Two distinctly different Democrats are now running to replace Sanchez, with the winner of the June 2 primary taking on Republican Justin Salazar-Torrez in November.
Roger Montoya, a longtime community organizer in the Española Valley, said his experience starting multiple nonprofits and a charter school has prepared him to tackle the issues facing the residents of District 40.
“I think a voice like mine in the state House will be unusual, but valuable, because of that particular understanding of community needs,” he said.
With the COVID-19 pandemic still ravaging parts of the country, Montoya stressed the importance of providing local residents with physical and emotional health resources.
“If our population is not healthy and doesn’t have access to basic needs, it’s going to be very, very rough,” he said.
He said his previous career in the performing arts and community work gave him “a different vantage point” for solving the complex problems facing New Mexico.
Montoya, who has lived in Velarde since 1984, recently gained national attention for his advocacy. He was one of 10 people nominated as CNN’s Hero of the Year, due in large part to his work with Moving Arts Española, which provides artistic and after-school opportunities to local children.
This attention has also brought him support from many Democrats in the Roundhouse. Gov. Michelle Lujan Grisham announced Wednesday she would endorse Montoya for the primary. He’s also received campaign donations from Rep. Susan Herrera, D-Embudo; congressional candidate Teresa Ledger Fernandez; and Santa Fe School Board President Kate Noble.
A newcomer to politics, Montoya imagines he’ll have a lot to learn if elected, but said the key is keeping the skills he already possesses.
“The more critical part is always remaining a voice for the people … and responding with a sense of public service,” he said.
District 40 covers an immense amount of territory, sprawling across an area in three counties about the size of Vermont. However, for many years, the northern New Mexico district has been represented by those living in the small piece of Rio Arriba County that makes up the district.
Cimarron City Councilor Matthew Gonzales said the district needs someone familiar with all the communities in District 40 to represent them in the Roundhouse.
“Roughly one-third of legislators represent the county of Bernalillo,” he said. “You have large land masses in rural New Mexico that are often underrepresented.”
Despite being only 36, Gonzales has served multiple political roles as city councilor, school board member and working for former Lt. Gov. John Sanchez. He said this prior experience in crafting budgets and policies will make him a more effective legislator in Santa Fe.

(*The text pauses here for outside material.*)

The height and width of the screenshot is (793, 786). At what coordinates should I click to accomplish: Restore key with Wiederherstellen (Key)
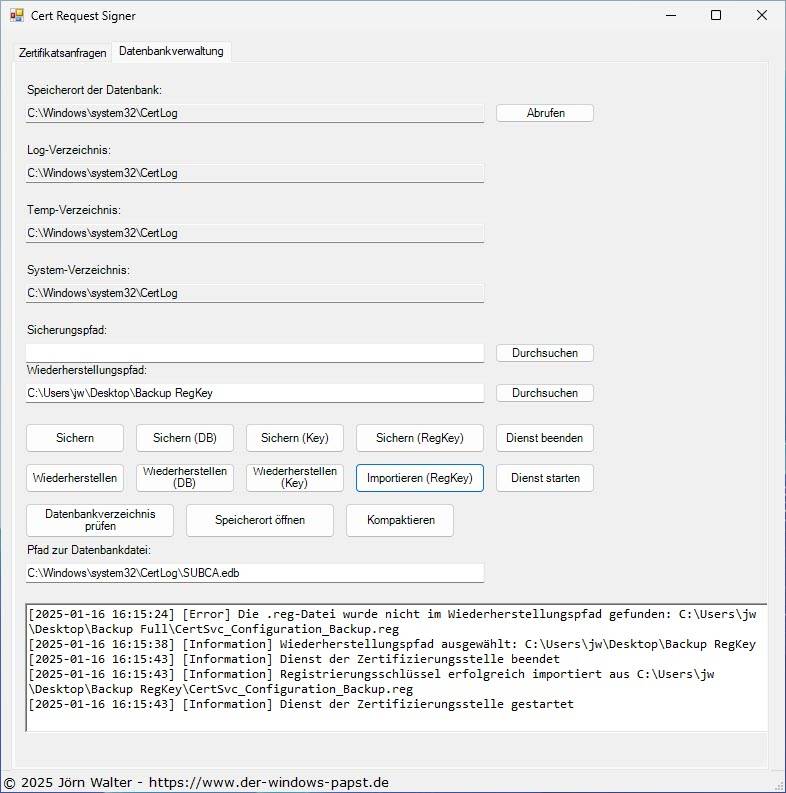coord(295,478)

“I would be equipped to advocate for the citizens of District 40 because I already understand the inner workings of Santa Fe,” he said.
Access to health care, Gonzales said, is the most important issue facing rural New Mexicans, as many have to travel long distances for different kinds of treatment. He also said he wants to bring more industry to northern New Mexico to slow down the number of young people leaving.
Gonzales also said his political stances distinguish him from Montoya and show how he would vote in the Roundhouse. On his campaign website, Gonzales said he is anti-abortion and against restrictions on firearms.
Asked if his beliefs have pitted him against the state’s Democratic establishment, Gonzales said they “will to a certain extent.”
Gonzales currently trails far behind Montoya in terms of money raised and has only $1,500 on hand, according to campaign finance reports. He also has loaned himself the majority of his campaign’s funds.
But Gonzales views this as a benefit because he does not want to ask residents to donate money during an economic crisis, he said. He also said his campaign’s on-the-ground strategy will be his advantage in the race.
“That’s where we’re winning the race is on the ground,” he said. “We really are grassroots.”